New Scouts sort of squinted into the distance, not knowing what to make of me. Scouts who knew better glanced sidelong my way and then at each other, then poked at the ground with sticks or picked at threads on their uniform patches. They knew this, too, would pass.
Everything I knew about being a Scoutmaster I learned from Normal Rockwell paintings.
Oh, I got all the whats and whens of being an adult Scout leader in training and readings, but we're on our own for the whys, for the space in between the cooking and hiking, the tangible manifestations of Scouting.

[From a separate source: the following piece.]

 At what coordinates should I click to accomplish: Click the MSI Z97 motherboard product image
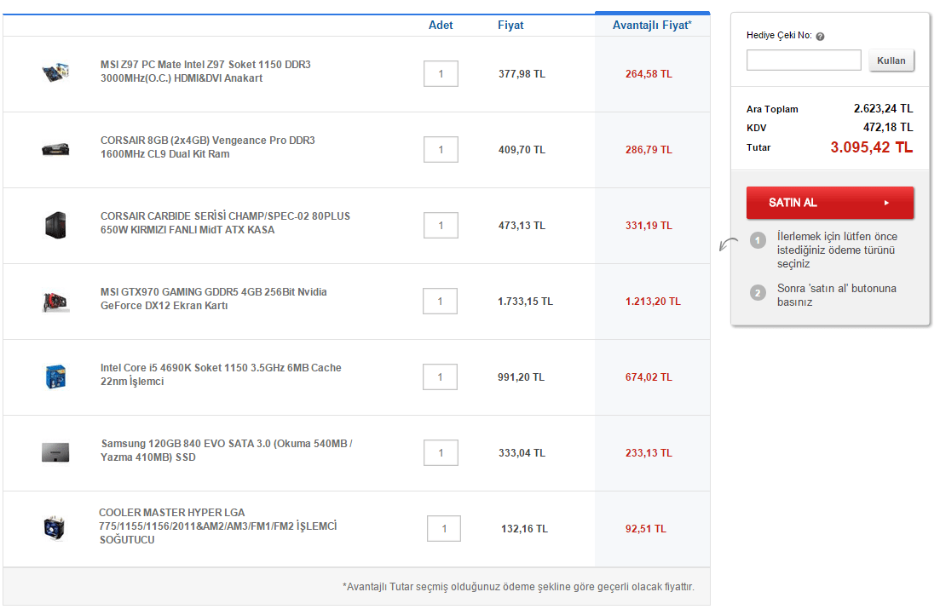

That, I suppose, is left up to each adult and what he or she may contribute to the assembled Troop. What I contributed was well-meaning ardor, some imitation of an adult leader with no experience as a Scout and little outward evidence of ever having been a boy.
So I decided, somehow, my role was to help with the intangibles, the ideals, the higher plane and all that. In my time as Scoutmaster I had quoted Shakespeare, and from the journals of Meriwether Lewis. It was obvious to all that these words did not come effortlessly, as if from a lifelong reader collecting words as treasures, loosing them at the right moment.
I was learning all this stuff shortly before I was trying to teach it.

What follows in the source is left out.